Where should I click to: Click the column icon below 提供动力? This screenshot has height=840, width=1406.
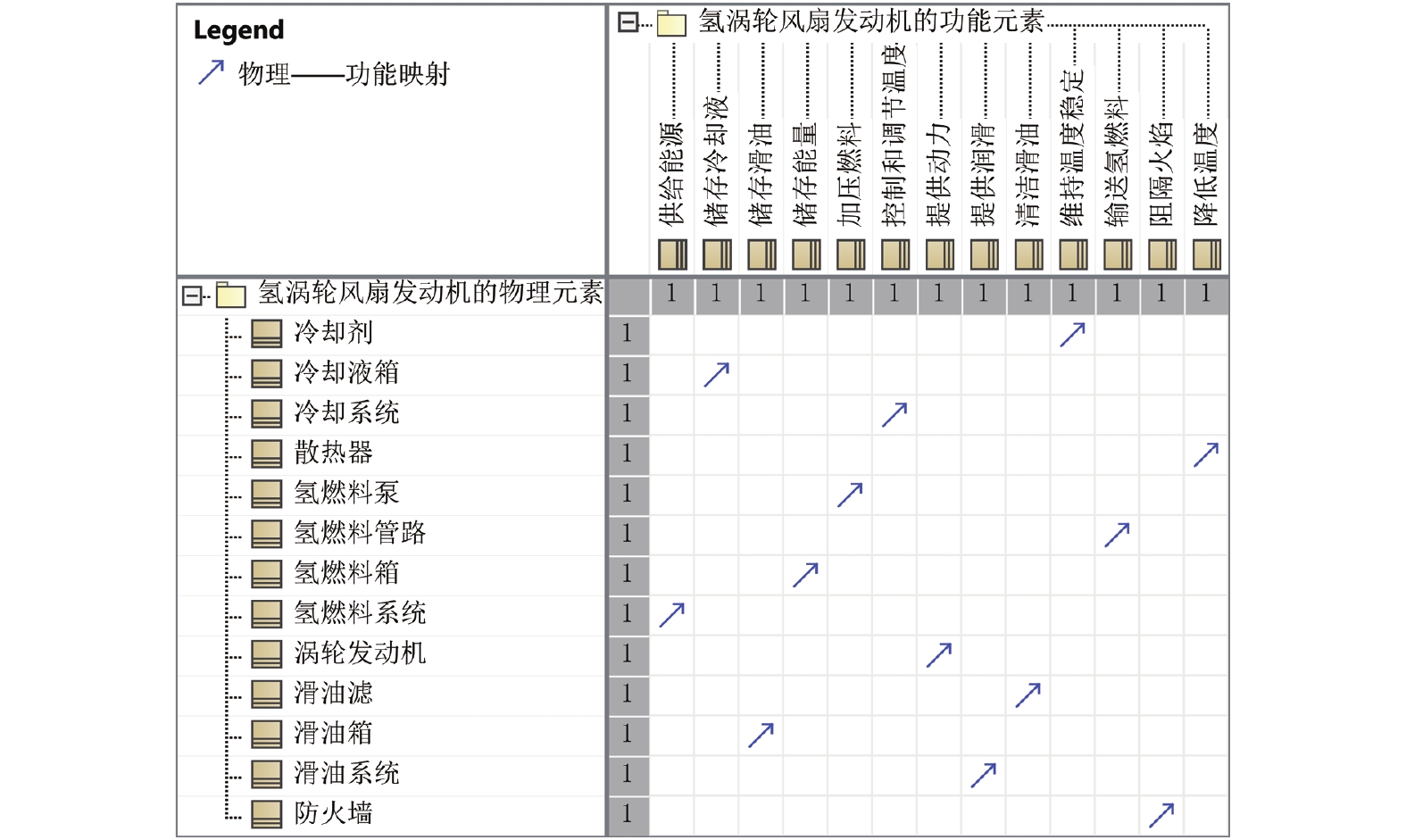point(939,254)
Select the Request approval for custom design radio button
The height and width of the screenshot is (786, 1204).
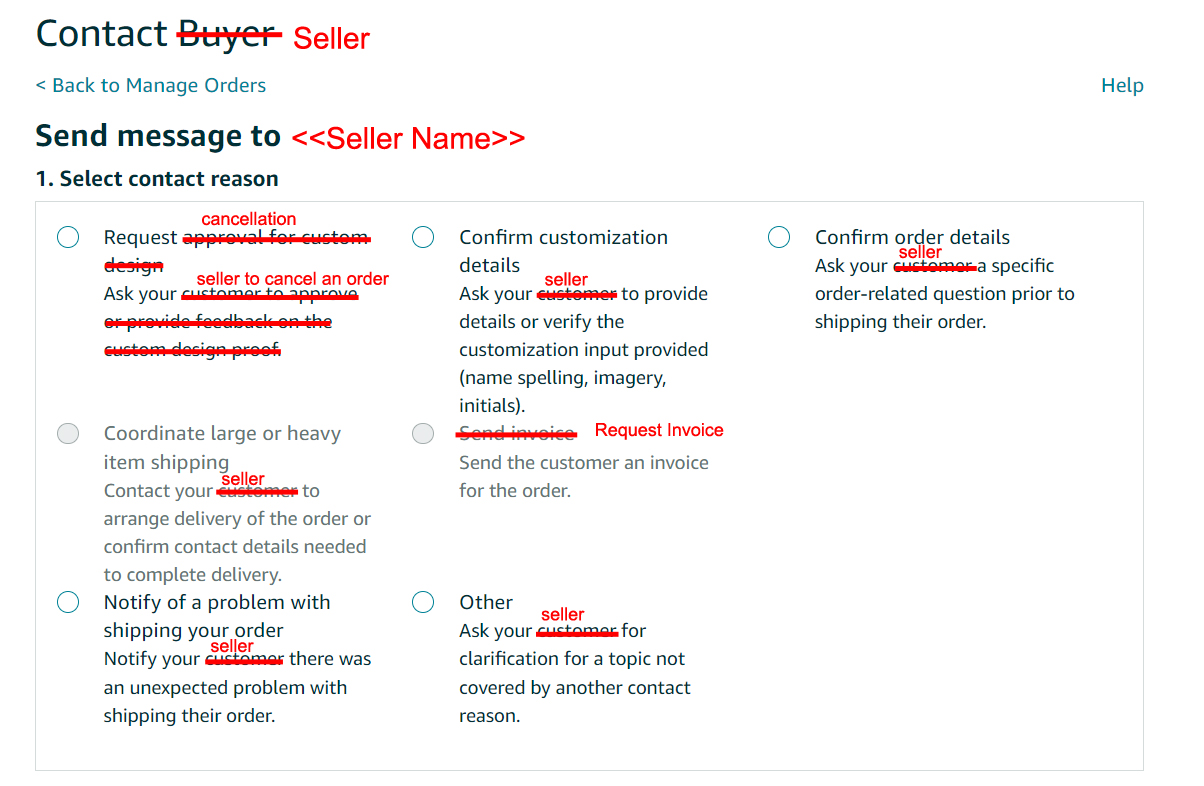pos(68,237)
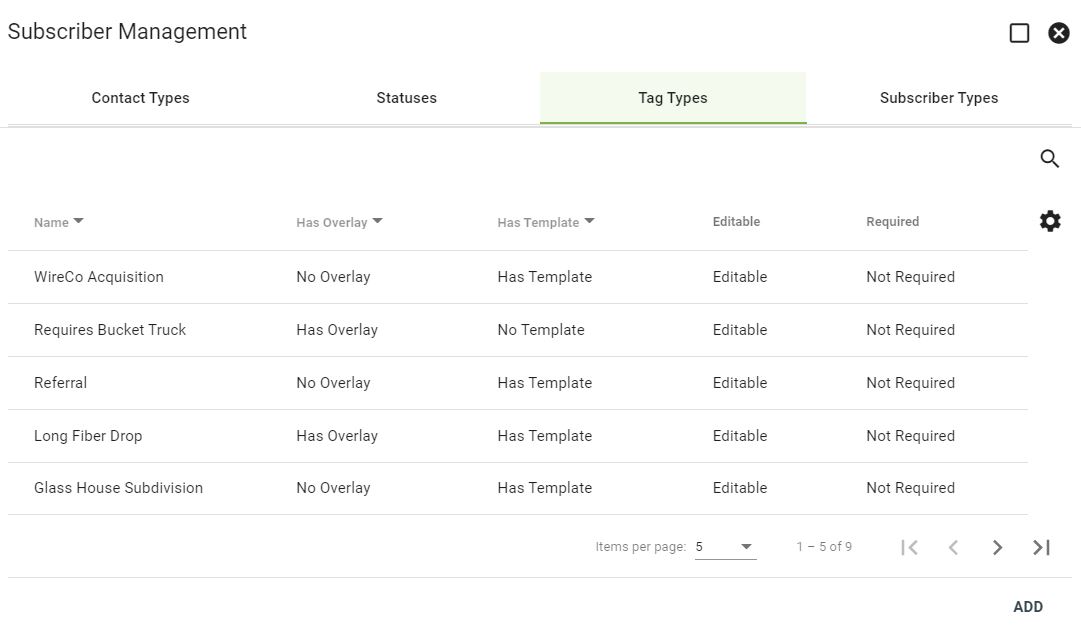This screenshot has height=642, width=1081.
Task: Select the Tag Types tab
Action: coord(673,98)
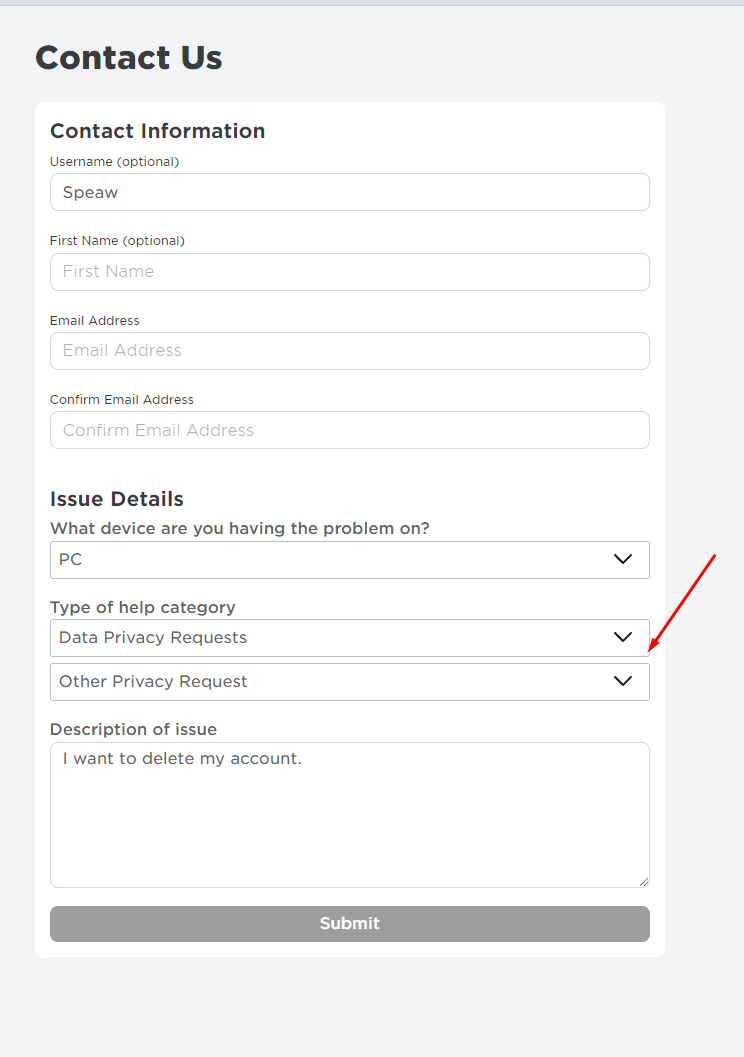Click the description textarea resize handle
Screen dimensions: 744x1057
(643, 881)
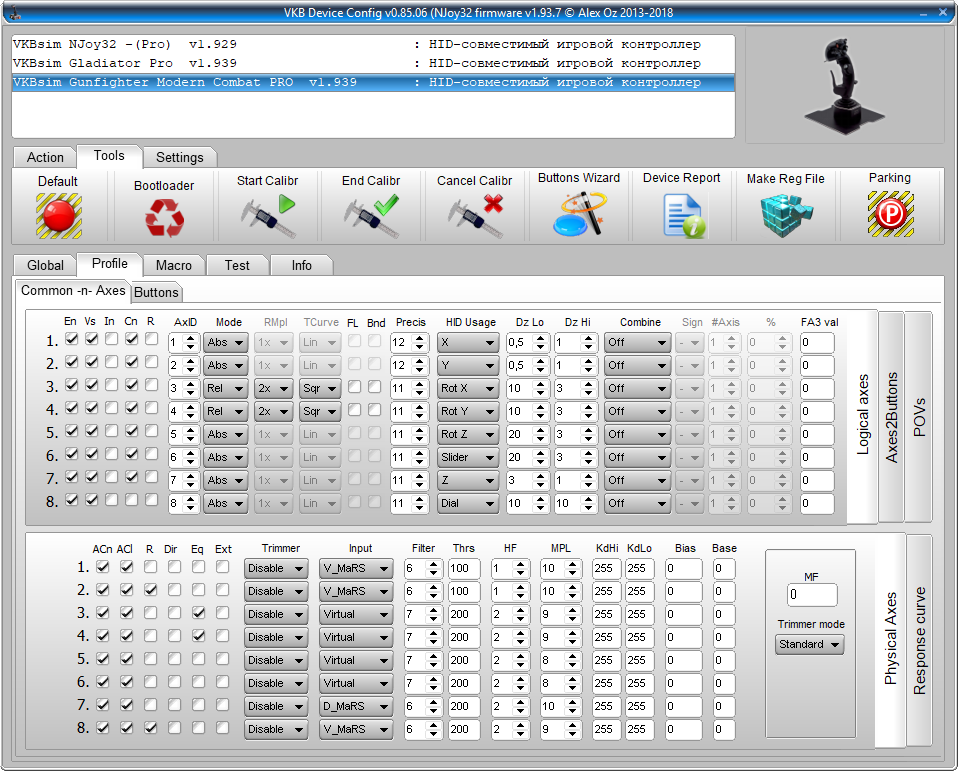Open the Settings tab
The width and height of the screenshot is (958, 771).
[x=179, y=157]
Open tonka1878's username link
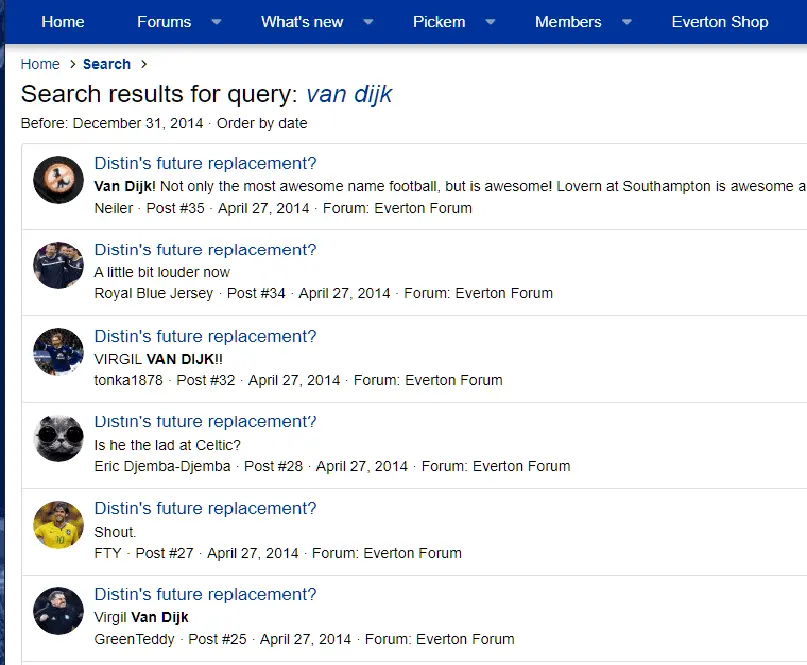Screen dimensions: 807x665 pos(128,380)
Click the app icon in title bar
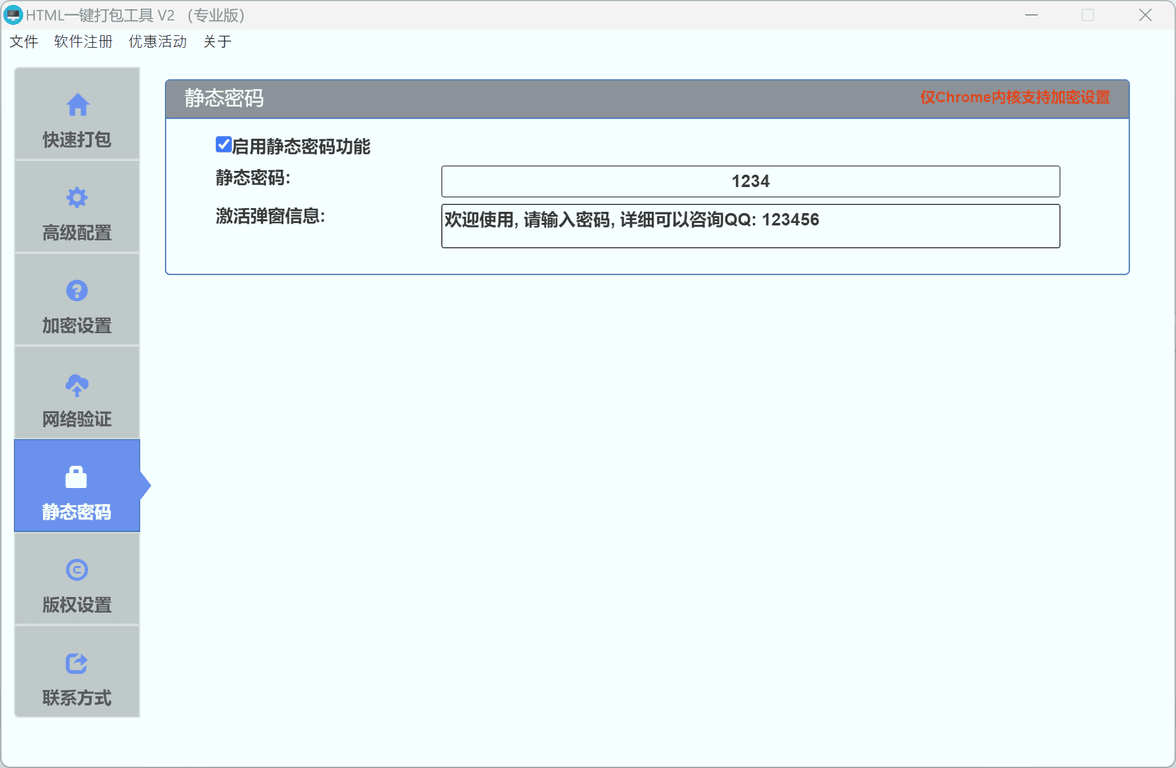 pos(13,15)
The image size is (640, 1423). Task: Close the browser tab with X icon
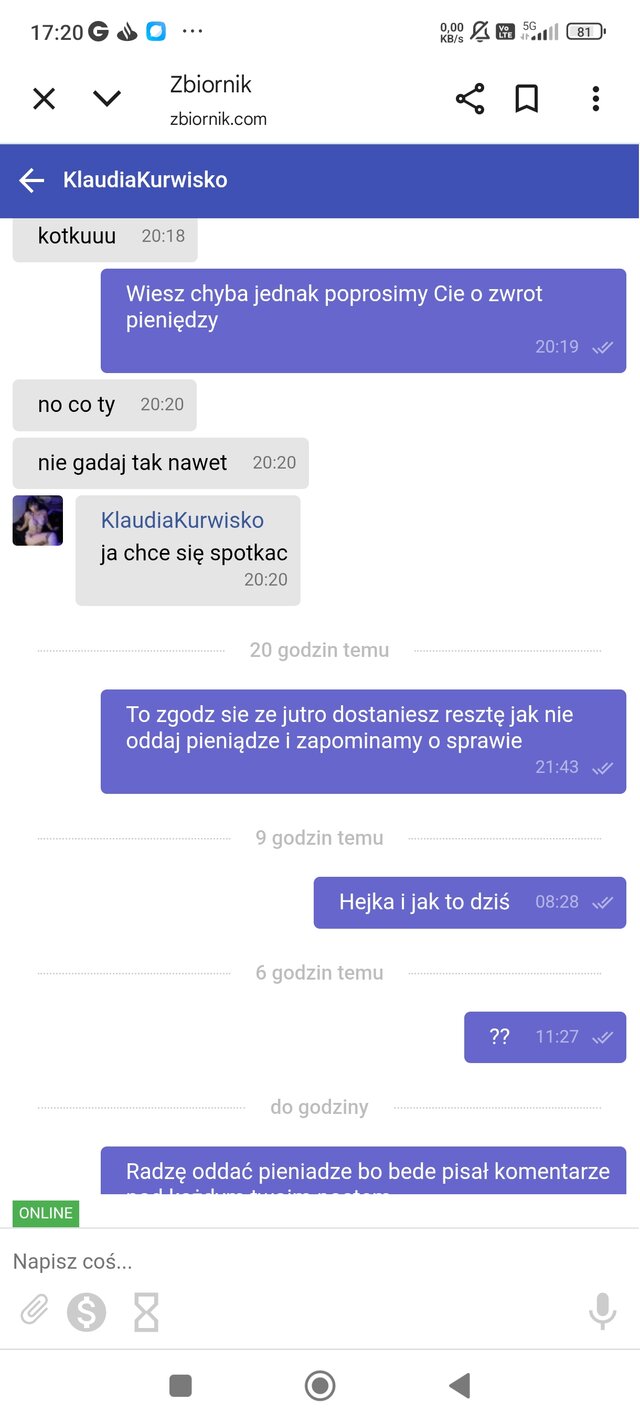coord(44,99)
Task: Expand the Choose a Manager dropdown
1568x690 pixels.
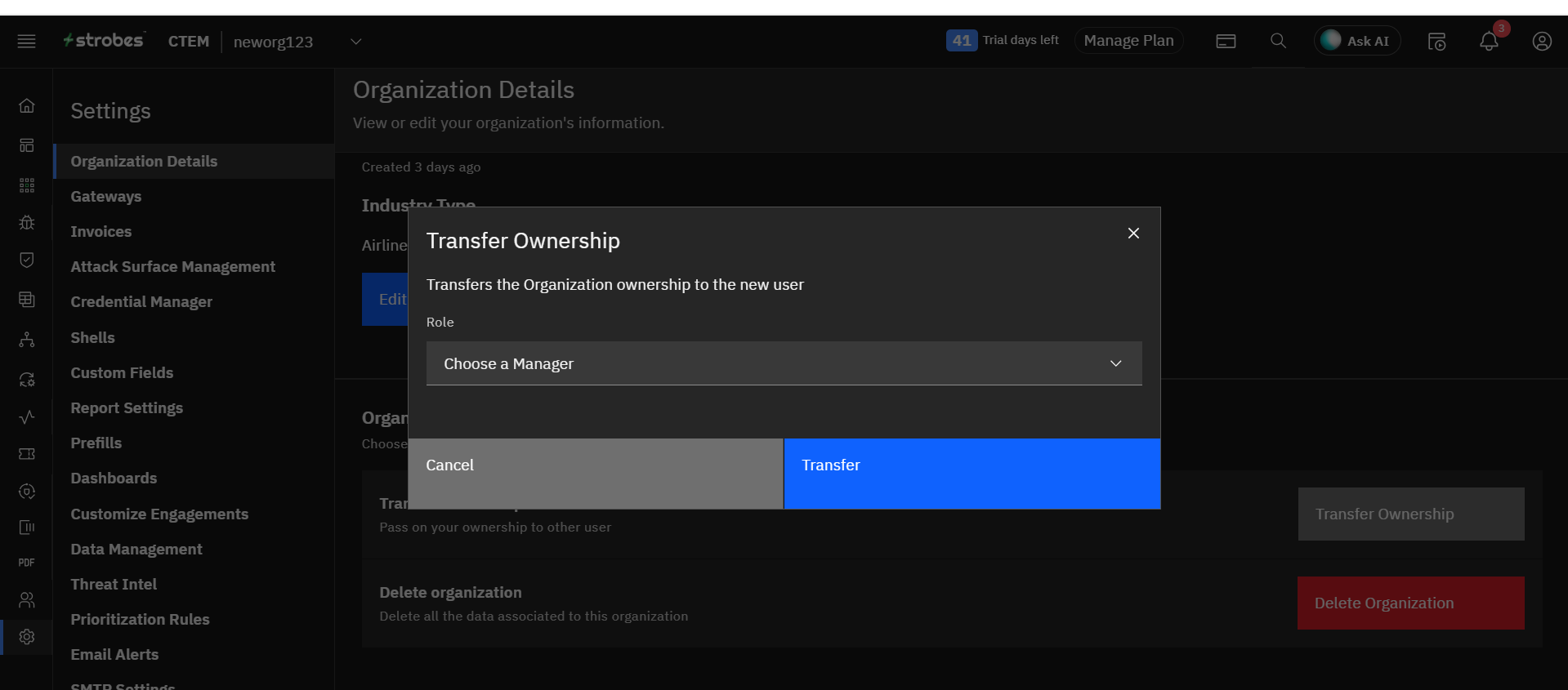Action: coord(783,363)
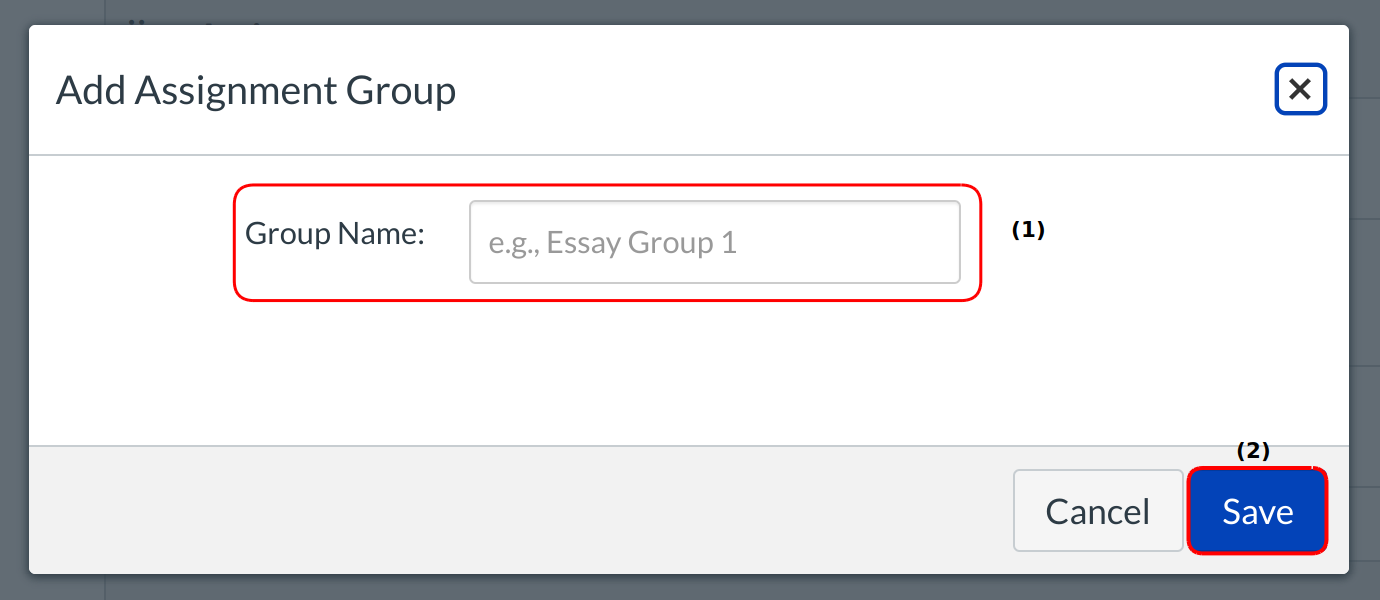This screenshot has height=600, width=1380.
Task: Dismiss the dialog with the X icon
Action: coord(1300,90)
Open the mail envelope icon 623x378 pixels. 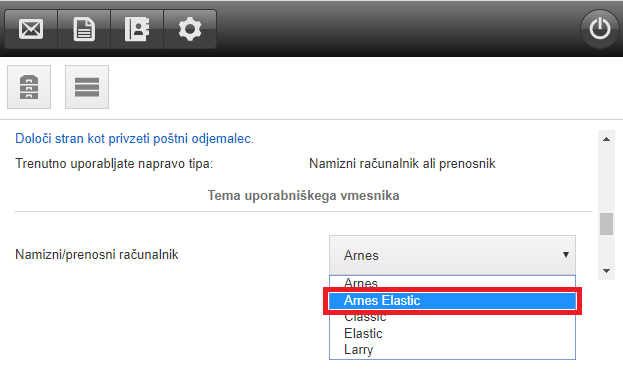coord(31,29)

——————

No pictures belong in the answer, only the lines from the top of the listing through the line containing "Select the Request", repeated word for word.

- **WRITTEN ANSWER**
Where should I click to: Click the column icon below 提供动力? This screenshot has height=840, width=1406.
point(939,254)
Select the Request approval for custom design radio button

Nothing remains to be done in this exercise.